Personalmangel bei Bundeswehr Pistorius prüft Modelle für Dienstpflicht
Auch die Bundeswehr leidet unter akutem Personalmangel. Verteidigungsminister Pistorius prüft deshalb nun Modelle für eine Dienstpflicht. Das Aussetzen der Wehrpflicht war aus seiner Sicht ein Fehler - sie wiedereinzuführen, dürfte schwierig sein.
Verteidigungsminister Boris Pistorius lässt angesichts des Personalmangels bei der Bundeswehr Modelle für eine Dienstpflicht prüfen. Darunter sei das in Schweden praktizierte Modell, sagte er der "Welt am Sonntag". Dort würden "alle jungen Frauen und Männer gemustert, und nur ein ausgewählter Teil von ihnen leistet am Ende den Grundwehrdienst".

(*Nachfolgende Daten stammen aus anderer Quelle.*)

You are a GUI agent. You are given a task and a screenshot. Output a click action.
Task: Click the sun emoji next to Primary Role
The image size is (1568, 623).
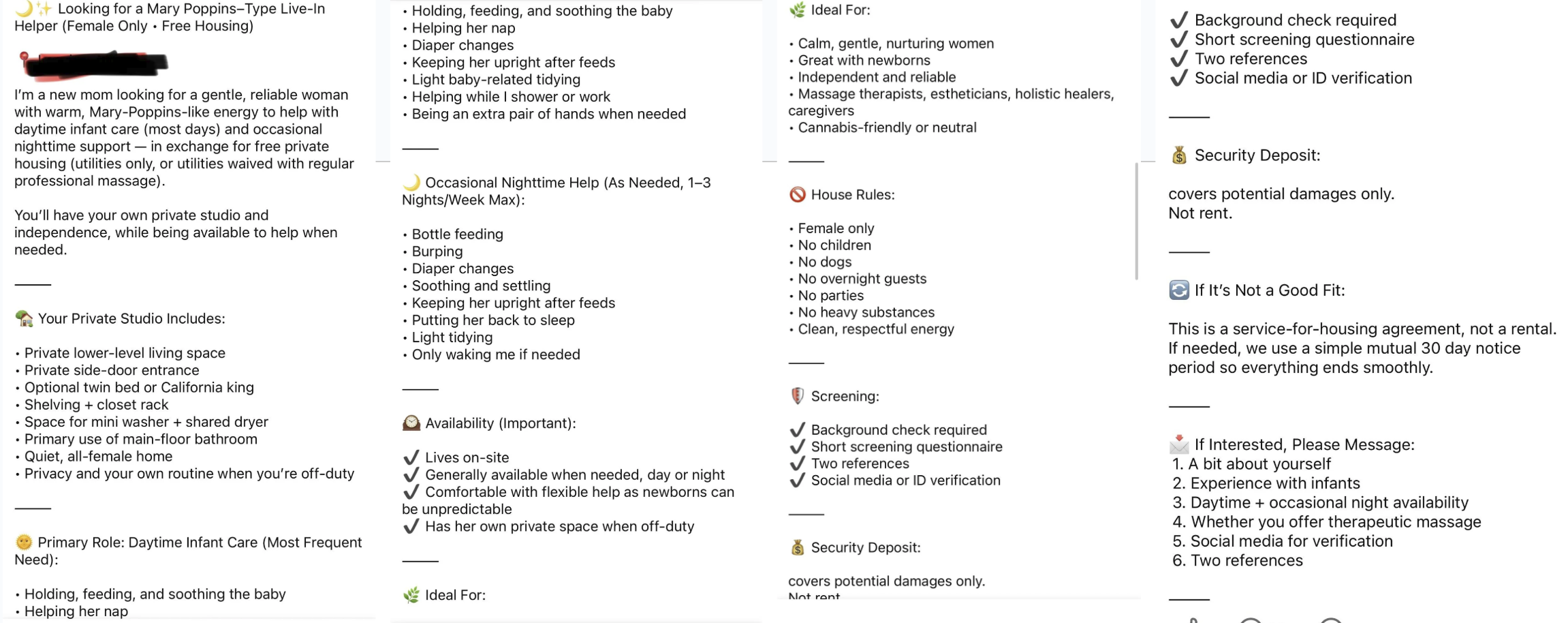click(24, 542)
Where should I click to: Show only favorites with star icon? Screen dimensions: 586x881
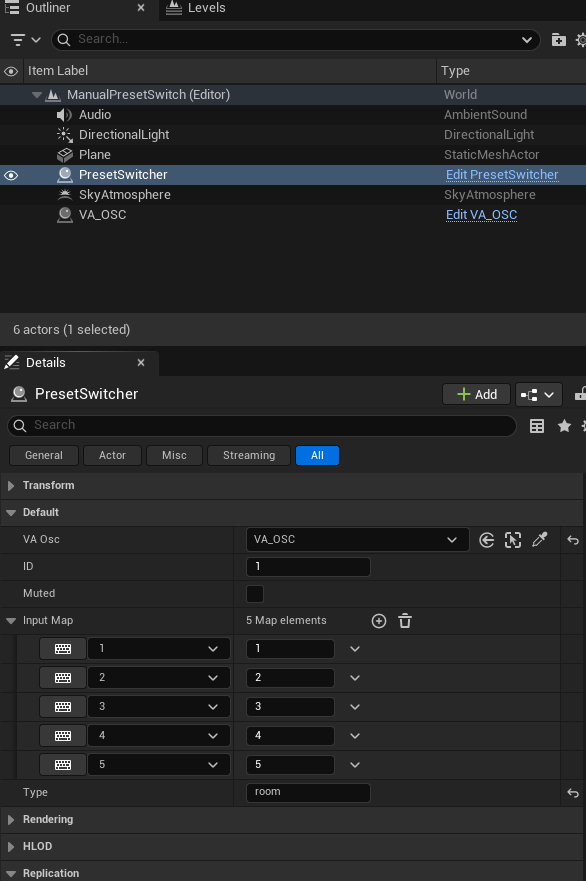(564, 426)
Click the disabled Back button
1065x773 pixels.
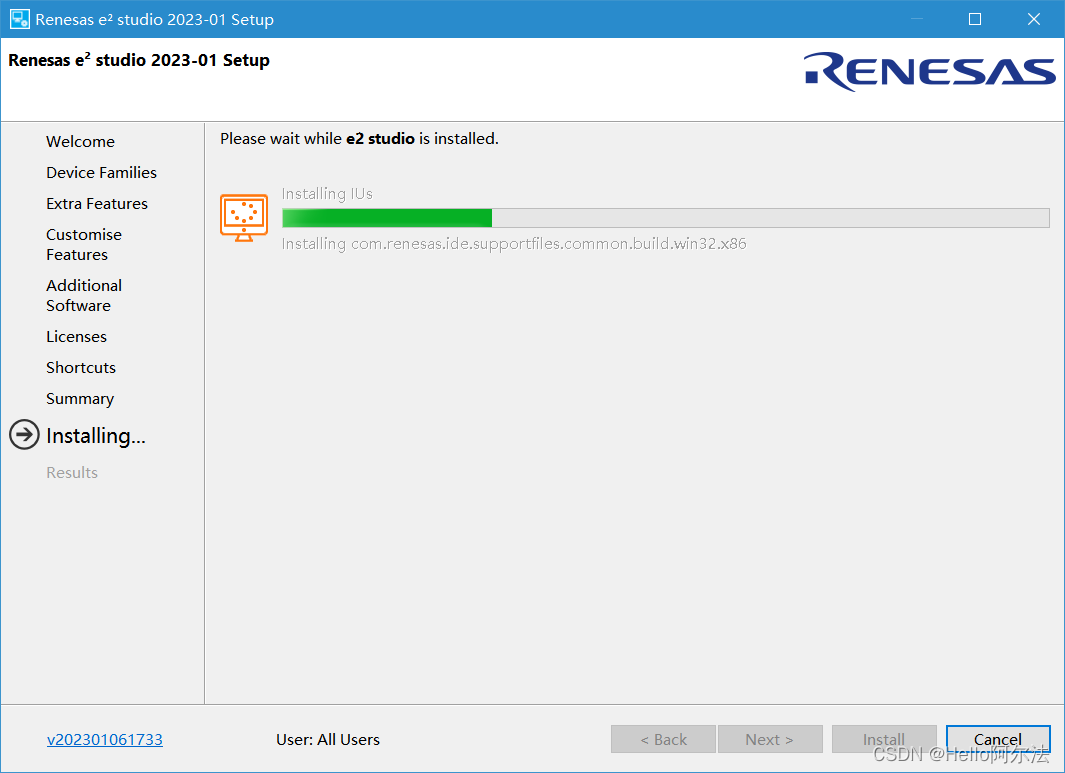[x=663, y=739]
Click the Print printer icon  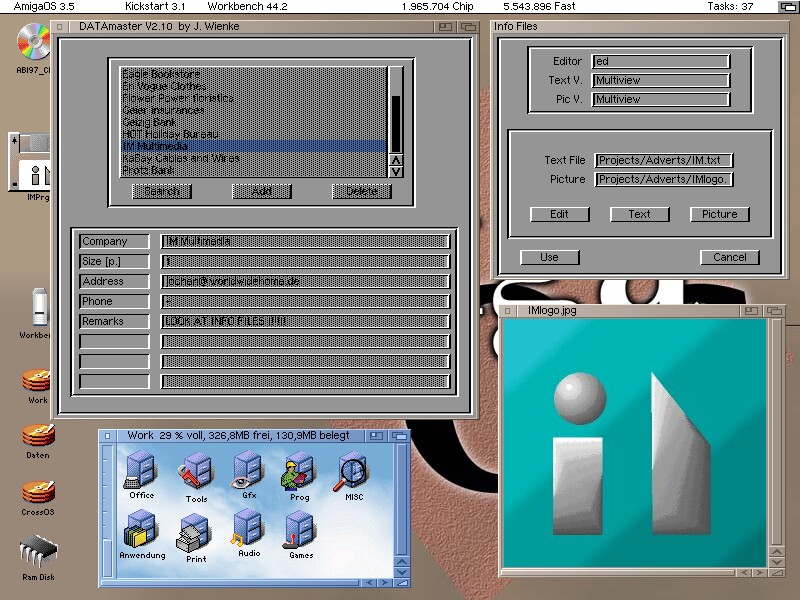(x=195, y=534)
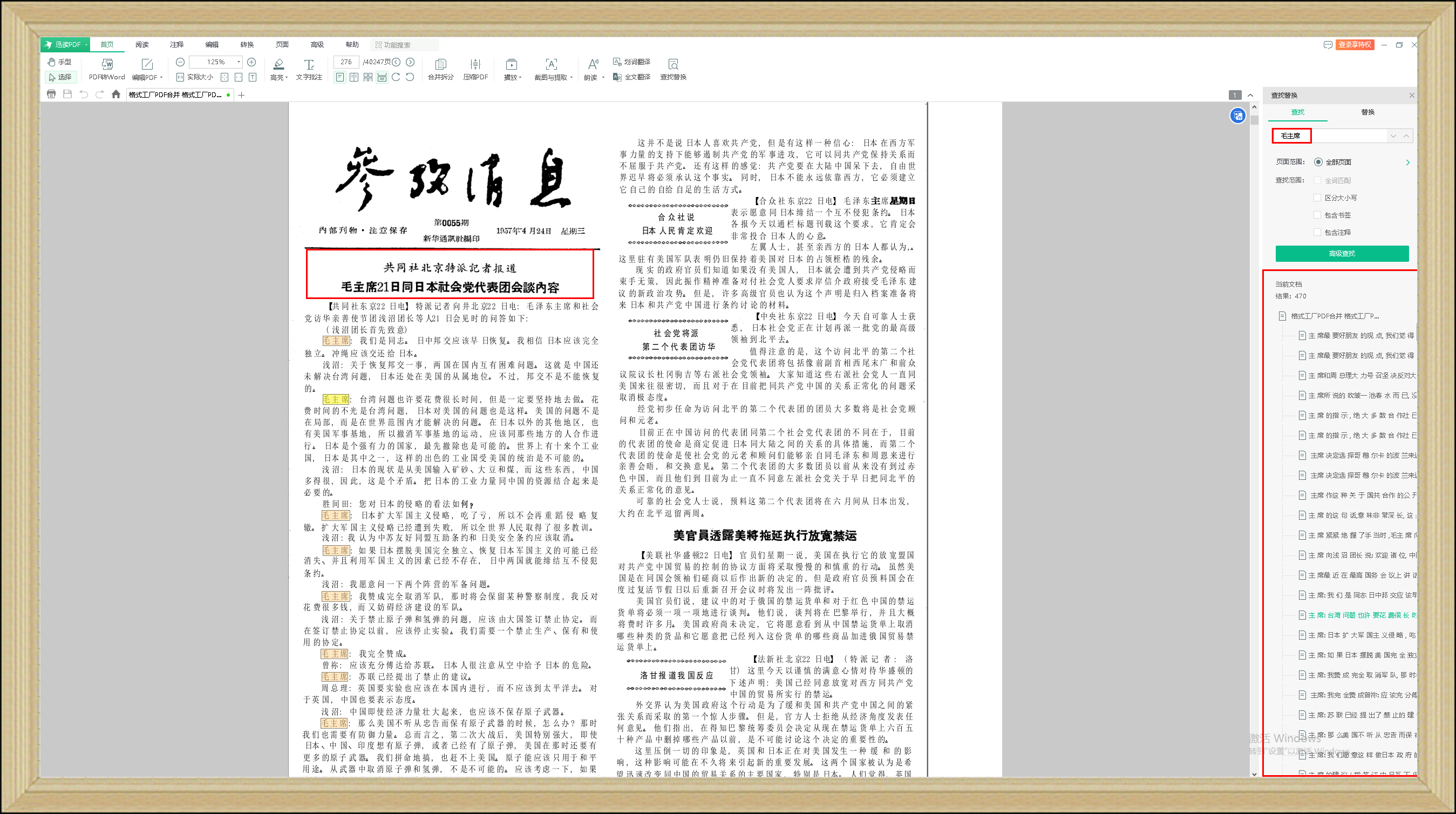Check the 包含书签 option

coord(1317,215)
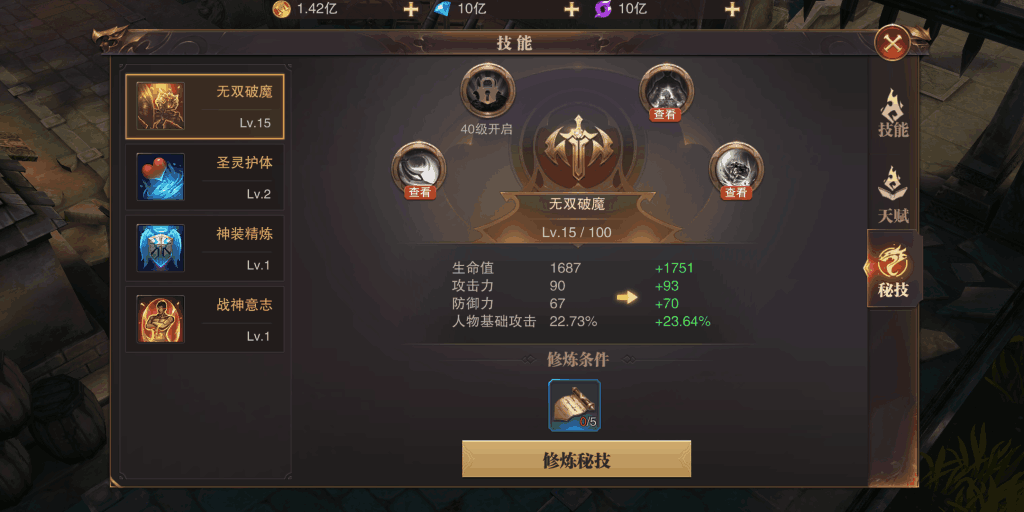The height and width of the screenshot is (512, 1024).
Task: Select the 无双破魔 Lv.15 skill entry
Action: 205,106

"Ob so etwas auch bei uns denkbar wäre, ist Teil dieser Überlegungen", erklärte der SPD-Politiker. Er prüfe alle Optionen. Aber jedes Modell brauche auch politische Mehrheiten. Die Pflicht zum Wehrdienst war in Deutschland im Jahr 2011 nach 55 Jahren ausgesetzt worden. Pistorius hatte das kurz nach seinem Amtsantritt als Fehler bezeichnet, den man aber nicht im Handumdrehen korrigieren könne.
Rückkehr zur Wehrpflicht?
Bundeskanzler Olaf Scholz hatte einer Debatte über eine Rückkehr zur Wehrpflicht im Februar eine Absage erteilt. Nun sagte Pistorius: "Es hat seinerzeit Gründe gegeben, die Wehrpflicht auszusetzen. Rückblickend war es aber ein Fehler." Sie jetzt wieder einzuführen, sei strukturell, verfassungsrechtlich und politisch schwierig. Daher schaue er sich weitere Modelle an.
Im Koalitionsvertrag von SPD, Grünen und FDP heißt es: "Die Bundeswehr muss demografiefest und langfristig auch mit Blick auf die Altersstruktur ausbalanciert sein." Dazu sei im August eine "Task Force Personal" eingerichtet worden, erklärte Pistorius. Es gehe um "65 sehr konkrete Vorschläge für Anwerbung, Rekrutierung, Ausbildung und Einstiegsvoraussetzungen". Mit der Umsetzung werde man Anfang des Jahres starten.
Pistorius nennt Sparbeitrag der Bundeswehr "tragbar"
Die Vereinbarung der Ampelkoalition, der Bundeswehr im Haushalt für das Jahr 2024 eine halbe Milliarde Euro zu streichen, verteidigte Pistorius als "tragbar". Mit dem Bundeskanzler sei abgesprochen, dass diese Einsparung einmalig bleiben und nur für das kommende Jahr gelten solle. Er pochte allerdings darauf, den Wehretat mittelfristig aufzustocken.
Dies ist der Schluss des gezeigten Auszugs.